Stored items
* BEGIN *

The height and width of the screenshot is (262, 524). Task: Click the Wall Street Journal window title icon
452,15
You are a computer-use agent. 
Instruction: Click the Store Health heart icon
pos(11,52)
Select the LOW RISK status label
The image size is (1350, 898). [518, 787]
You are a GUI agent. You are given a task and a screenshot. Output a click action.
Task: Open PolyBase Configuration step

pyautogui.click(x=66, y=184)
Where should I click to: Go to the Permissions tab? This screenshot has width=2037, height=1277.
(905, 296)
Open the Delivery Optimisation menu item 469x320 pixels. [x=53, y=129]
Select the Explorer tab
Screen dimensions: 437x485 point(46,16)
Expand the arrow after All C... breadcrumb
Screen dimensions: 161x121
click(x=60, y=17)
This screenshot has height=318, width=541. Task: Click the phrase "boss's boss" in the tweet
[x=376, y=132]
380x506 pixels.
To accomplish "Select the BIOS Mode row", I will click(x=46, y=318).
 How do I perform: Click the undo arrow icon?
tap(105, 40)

* END *

▶ THE EXERCISE
Rewrite all of the data above as a numbered list and leave out the blank lines.

▶ SOLUTION TO THIS TASK
1. The height and width of the screenshot is (262, 524). Task: Click the Wall Street Journal window title icon
2. 452,15
3. You are a computer-use agent. 
4. Instruction: Click the Store Health heart icon
5. pos(11,52)
6. Select the LOW RISK status label
7. The image size is (1350, 898). [518, 787]
8. You are a GUI agent. You are given a task and a screenshot. Output a click action.
9. Task: Open PolyBase Configuration step
10. pyautogui.click(x=66, y=184)
11. Where should I click to: Go to the Permissions tab? This screenshot has width=2037, height=1277.
12. (905, 296)
13. Open the Delivery Optimisation menu item 469x320 pixels. [x=53, y=129]
14. Select the Explorer tab
15. Screen dimensions: 437x485 point(46,16)
16. Expand the arrow after All C... breadcrumb
17. Screen dimensions: 161x121
18. click(x=60, y=17)
19. This screenshot has height=318, width=541. Task: Click the phrase "boss's boss" in the tweet
20. [x=376, y=132]
21. 380x506 pixels.
22. To accomplish "Select the BIOS Mode row", I will click(x=46, y=318).
23.  How do I perform: Click the undo arrow icon?
24. tap(105, 40)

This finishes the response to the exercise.